By Snow Drift
Persepolis is written by Marjane Satrapi and originally published by French comic book publisher L’Association in four volumes between the years 2000 and 2003. The comic is the autobiographical graphic novel of the author’s life, first during the Islamic revolution in Iran, and later during Iran’s war against Iraq. I’ll be dividing these reviews according to the two-volume version, published by Random House: Persepolis: the Story of a Childhood and Persepolis 2: The Story of a Return.
A particularly fascinating aspect of the graphic novel is its art style. It’s very simplistic, with basic use of black and white and avoiding any aspect of natural shading or lightening. However, the way that Satrapi implements this style is enough to express the emotional narrative of each scene. The cartoonish style gives Satrapi the opportunity to portray comedic scenes with exaggerated facial expressions or physical movements, sentimental and gentle ones with a simplistic visual imagery of emotional responses, and horrific ones as well. The lack of blood and gore helps the reader prioritize the person itself. It’s within these fundamental aspects of the drawings, where the author avoids displaying background details, which helps the reader pay attention to the main events and characters of the scenes. Satrapi avoids distractions, putting her message front and center for all of the readers of her work.
The narrative style and the dialogue are major factors in the plot of the graphic novel. Each chapter is made to demonstrate the development of the characters and of Iran. It’s straight to the point, avoiding distractions to the story. Random events in the author’s life, even if they had an impact on her, are not a priority to the narrative of the story. Like its art style, the story has no subtly, symbolism, or metaphorical aspects to it; Satrapi wants the reader clearly see the conditions of her life and of her country. Its content is raw and the dialogue was written in just the right way to not only demonstrate simply the point of the characters’ messages, but to also distinguish each character as unique. Just like the art, there is no decorative aspect to the plot.
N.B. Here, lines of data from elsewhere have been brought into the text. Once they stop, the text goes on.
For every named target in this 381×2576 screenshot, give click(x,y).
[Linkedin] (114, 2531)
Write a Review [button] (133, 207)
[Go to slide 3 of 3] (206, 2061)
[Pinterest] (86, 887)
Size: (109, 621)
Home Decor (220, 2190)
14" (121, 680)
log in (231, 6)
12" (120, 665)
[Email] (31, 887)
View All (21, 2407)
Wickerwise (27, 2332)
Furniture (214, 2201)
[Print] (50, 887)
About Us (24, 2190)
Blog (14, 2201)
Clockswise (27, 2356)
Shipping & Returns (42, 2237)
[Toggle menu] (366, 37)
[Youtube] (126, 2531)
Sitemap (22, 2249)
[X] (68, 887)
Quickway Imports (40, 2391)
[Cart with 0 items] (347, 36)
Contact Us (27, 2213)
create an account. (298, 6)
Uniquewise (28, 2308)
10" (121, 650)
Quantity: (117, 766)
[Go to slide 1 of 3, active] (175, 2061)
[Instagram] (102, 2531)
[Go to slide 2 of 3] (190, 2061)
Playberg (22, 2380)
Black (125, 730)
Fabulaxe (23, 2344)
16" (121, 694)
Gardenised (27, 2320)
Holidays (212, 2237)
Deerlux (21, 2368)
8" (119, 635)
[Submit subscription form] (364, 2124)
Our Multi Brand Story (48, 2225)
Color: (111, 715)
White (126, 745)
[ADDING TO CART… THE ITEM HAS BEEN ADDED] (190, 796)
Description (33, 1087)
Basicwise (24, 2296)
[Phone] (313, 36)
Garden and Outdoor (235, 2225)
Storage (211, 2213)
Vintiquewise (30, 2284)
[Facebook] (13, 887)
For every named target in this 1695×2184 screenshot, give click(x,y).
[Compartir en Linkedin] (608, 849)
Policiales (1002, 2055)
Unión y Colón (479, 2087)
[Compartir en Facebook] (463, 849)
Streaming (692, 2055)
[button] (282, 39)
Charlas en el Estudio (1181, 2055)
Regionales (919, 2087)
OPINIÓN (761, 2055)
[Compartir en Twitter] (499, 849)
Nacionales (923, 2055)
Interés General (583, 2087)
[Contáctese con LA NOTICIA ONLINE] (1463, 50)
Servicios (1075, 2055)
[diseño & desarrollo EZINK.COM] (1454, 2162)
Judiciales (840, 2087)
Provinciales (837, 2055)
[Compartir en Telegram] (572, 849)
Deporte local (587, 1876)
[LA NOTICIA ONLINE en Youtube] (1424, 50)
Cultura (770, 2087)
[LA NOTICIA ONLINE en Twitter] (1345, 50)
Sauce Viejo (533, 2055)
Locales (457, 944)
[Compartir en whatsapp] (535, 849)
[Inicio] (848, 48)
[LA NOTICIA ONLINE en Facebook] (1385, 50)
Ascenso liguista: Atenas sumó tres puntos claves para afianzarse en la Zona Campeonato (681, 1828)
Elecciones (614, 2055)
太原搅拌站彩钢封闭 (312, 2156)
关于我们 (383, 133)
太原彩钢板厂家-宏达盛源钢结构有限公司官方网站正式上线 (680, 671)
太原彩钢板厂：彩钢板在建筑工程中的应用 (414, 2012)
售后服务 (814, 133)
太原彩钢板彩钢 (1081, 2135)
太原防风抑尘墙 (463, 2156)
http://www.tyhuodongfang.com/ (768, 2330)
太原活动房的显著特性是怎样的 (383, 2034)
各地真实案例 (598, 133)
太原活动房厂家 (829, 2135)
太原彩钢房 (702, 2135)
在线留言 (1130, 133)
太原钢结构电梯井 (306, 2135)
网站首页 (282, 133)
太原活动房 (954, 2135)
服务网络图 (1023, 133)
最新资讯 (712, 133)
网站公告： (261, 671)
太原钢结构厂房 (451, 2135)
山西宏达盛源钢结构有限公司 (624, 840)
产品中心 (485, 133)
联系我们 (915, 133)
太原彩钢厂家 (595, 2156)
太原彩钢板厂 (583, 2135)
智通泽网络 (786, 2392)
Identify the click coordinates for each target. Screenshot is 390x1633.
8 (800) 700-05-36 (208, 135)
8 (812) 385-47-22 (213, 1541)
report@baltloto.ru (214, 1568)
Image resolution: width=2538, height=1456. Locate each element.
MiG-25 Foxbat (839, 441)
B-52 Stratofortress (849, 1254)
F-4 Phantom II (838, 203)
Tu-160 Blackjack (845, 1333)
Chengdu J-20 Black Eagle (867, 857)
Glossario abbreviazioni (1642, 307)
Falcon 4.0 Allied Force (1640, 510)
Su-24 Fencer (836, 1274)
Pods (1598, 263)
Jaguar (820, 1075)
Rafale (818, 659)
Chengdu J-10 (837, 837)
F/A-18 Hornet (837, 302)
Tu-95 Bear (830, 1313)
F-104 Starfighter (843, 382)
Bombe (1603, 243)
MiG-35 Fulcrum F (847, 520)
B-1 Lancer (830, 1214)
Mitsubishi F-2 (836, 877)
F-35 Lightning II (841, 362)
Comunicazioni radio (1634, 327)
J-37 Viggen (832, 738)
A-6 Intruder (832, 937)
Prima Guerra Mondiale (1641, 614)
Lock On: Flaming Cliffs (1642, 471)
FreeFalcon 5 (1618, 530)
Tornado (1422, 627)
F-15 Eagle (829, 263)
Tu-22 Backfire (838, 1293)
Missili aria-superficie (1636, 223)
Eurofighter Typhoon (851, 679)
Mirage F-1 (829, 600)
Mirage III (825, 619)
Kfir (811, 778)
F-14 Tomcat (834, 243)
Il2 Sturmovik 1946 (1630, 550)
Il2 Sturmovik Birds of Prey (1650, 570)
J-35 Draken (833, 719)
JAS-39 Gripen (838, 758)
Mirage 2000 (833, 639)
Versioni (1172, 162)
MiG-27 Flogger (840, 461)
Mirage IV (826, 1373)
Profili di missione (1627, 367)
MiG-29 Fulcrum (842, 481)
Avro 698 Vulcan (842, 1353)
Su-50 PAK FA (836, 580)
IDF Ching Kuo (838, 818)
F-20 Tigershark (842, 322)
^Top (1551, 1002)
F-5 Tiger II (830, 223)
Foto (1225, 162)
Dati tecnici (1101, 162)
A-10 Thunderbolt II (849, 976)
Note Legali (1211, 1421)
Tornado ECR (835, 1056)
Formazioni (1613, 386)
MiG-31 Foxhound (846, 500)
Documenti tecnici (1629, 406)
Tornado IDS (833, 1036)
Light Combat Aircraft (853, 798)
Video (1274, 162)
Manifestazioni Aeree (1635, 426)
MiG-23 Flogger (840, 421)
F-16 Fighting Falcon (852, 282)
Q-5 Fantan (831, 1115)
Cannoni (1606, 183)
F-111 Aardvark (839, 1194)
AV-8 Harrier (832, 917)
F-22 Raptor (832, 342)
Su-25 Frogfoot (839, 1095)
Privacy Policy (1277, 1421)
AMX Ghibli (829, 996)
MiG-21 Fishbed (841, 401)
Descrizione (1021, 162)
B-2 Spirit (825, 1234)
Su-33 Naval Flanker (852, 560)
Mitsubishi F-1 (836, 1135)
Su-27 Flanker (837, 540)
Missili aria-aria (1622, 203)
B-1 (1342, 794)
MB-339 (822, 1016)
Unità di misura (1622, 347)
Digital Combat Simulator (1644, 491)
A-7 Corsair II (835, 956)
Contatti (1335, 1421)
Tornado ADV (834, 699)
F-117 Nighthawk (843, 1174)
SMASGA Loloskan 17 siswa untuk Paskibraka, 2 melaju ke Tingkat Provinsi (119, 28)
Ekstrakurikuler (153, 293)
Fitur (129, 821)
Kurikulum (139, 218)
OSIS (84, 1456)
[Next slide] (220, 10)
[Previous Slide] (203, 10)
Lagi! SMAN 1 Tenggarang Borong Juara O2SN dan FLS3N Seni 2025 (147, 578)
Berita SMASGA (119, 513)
Although this is an autobiographical graphic novel, Satrapi doesn’t entirely concentrate on herself. The story also explores her family and Iran. Her uncle Anoosh, her grandfather, and even her maid Mehri are not only influences in the author’s development, but they are also their own people, demonstrating the horror, injustices, and repression of Iran’s society during the 1980s. The pasts of the country and of the individuals, play an important role in Iran’s current state of affairs, and of Satrapi, who grew up with a historical, religious, political, and societal baggage on her shoulders, which is further explored in her second book, Persepolis 2: The Story of a Return. Since Satrapi is a child for most of the first book, she perceived the world as a child would. Everything seemed black and white, good and evil easily discernible. However, the horrors she witnesses will lead her to understand that the world is made of shades of grey, and that good people don’t always triumph. By the end of this first book, Satrapi has a keen understanding of what is true injustice and suffering, and won’t merely repeat what other adults tell her about Iran and the world.
Persepolis: the Story of a Childhood successfully portrays groundwork from which Satrapi had to stand on during a time that should’ve been of innocence. The heavy political and horror-filled atmosphere that she lived through will follow her throughout her life, especially when she confronts other cultures and their prejudiced view of her culture.